If delayed aging is worth that much, halting the march of the grim reaper entirely would be even more valuable. "Between 10 and 20 years from now it's going to be a real revolution. I believe that we will overcome disease and aging," the futurist Ray Kurzweil asserted in a talk at the Singularity University in October 2014. He added, "I believe that we are 10, 12, maybe 14 years away from where we will be adding more than a year of life expectancy every year, not just to infant life expectancy, but to your remaining life expectancy."

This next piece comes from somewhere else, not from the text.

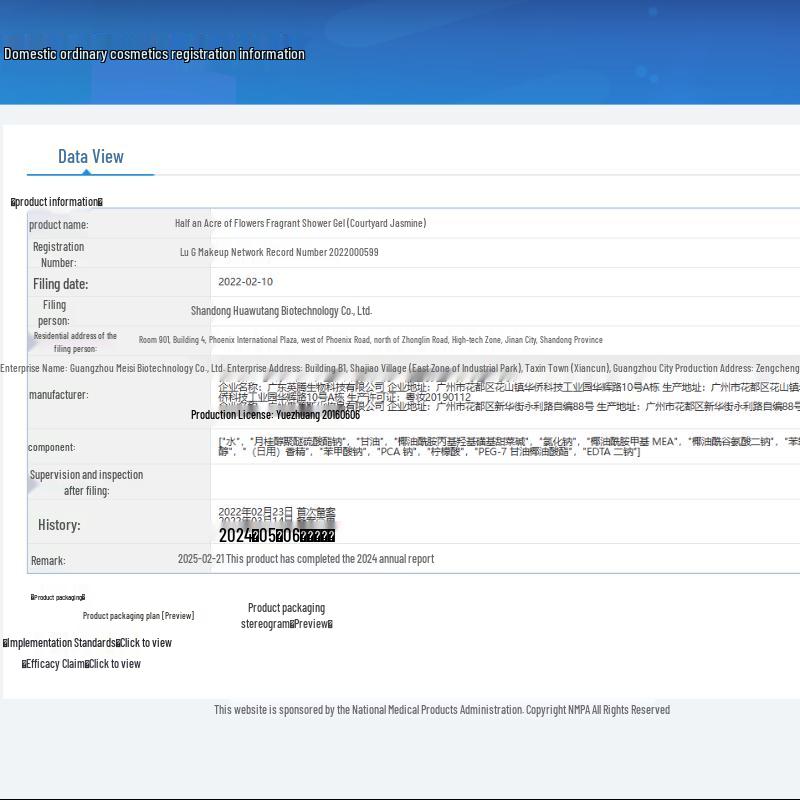Click the Product packaging section heading
The image size is (800, 800).
[x=58, y=598]

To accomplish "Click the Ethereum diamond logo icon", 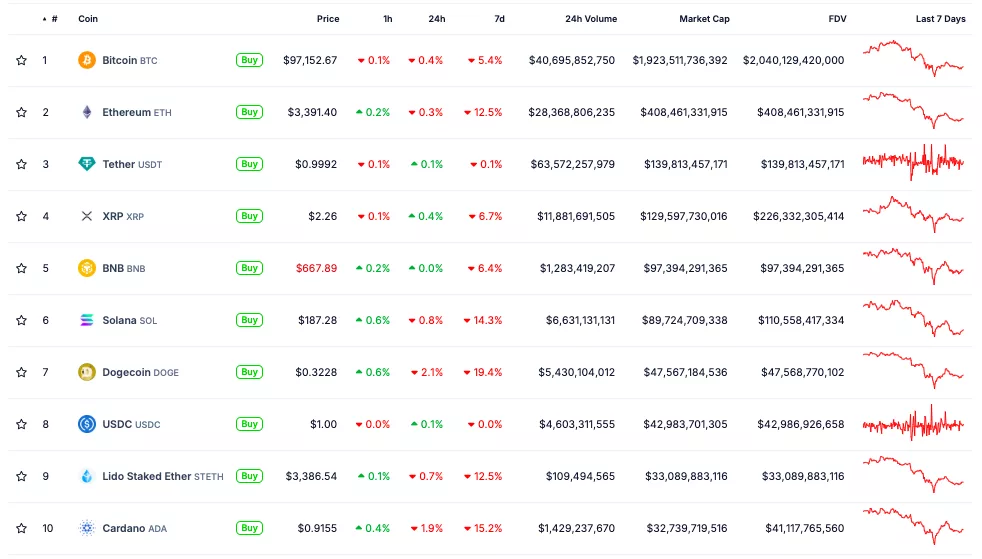I will click(87, 112).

Kurzweil calls this the "longevity escape velocity": a scenario where technologies to stave off aging develop faster than people age. Back in 2005, the Harvard life extension researcher David Sinclair said he "would be disappointed if we were all born one generation too early." Me too. Since 1960, average U.S. life expectancy has been increasing at a rate of two months for every year that has passed. That is utterly unsatisfactory.
The fiscal, social, and health dividends that achieving that feat would yield are effectively infinite. If Kurzweil is right and researchers do achieve longevity escape velocity in the next couple of decades so that I am, say, biologically 25 years old again, I promise to forgo receiving any Social Security retirement benefits whatsoever.
Forgoing the Fountain of Youth
Objections remain. Wouldn't radically increased longevity lead to overpopulation, some wonder? In a 2013 article for the Public Policy & Aging Report, Olshansky uses realistic trend data to calculate that if everyone became immortal tomorrow, world population would take 80 years to double. Surely eight decades provides enough time for people to figure out how to adjust to immortality.
The prospect of eternal ennui concerns the environmentalist Bill McKibben. In his 2003 book Enough, he wrote, "The future stretches before you, endlessly flat." But the future is "flat" only if you assume no progress. Who knows what prodigies of creativity will arise from people with decades of learning and the physical and mental energies of 30-year-olds? The plain fact is that social and technological innovation has been most rapid in those societies with the highest average life expectancies. The discoveries and possibilities in the coming centuries strike me as yielding a rather steep and exciting exponential knowledge and technology curve.
And if somehow lack of imagination did produce boredom, the solution is straightforward. You can experience the thrill of dying simply by stopping your longevity treatments.
Callahan, Emanuel, McKibben, and others who oppose anti-aging research have fallen for what the anti-aging advocate Aubrey de Grey calls the "Tithonus error"—the idea that extended life will necessarily mean extended frailty. They are suffering from a static way of thinking about the world they live in.
Researchers are in hot pursuit of promising treatments that would actually retard and maybe even reverse aging. Defusing fiscal time bombs would be only a minor consequence of deploying effective anti-aging treatments. Once rescued from the ravages of aging, all people will be endowed with the life and the liberty to truly pursue their happiness.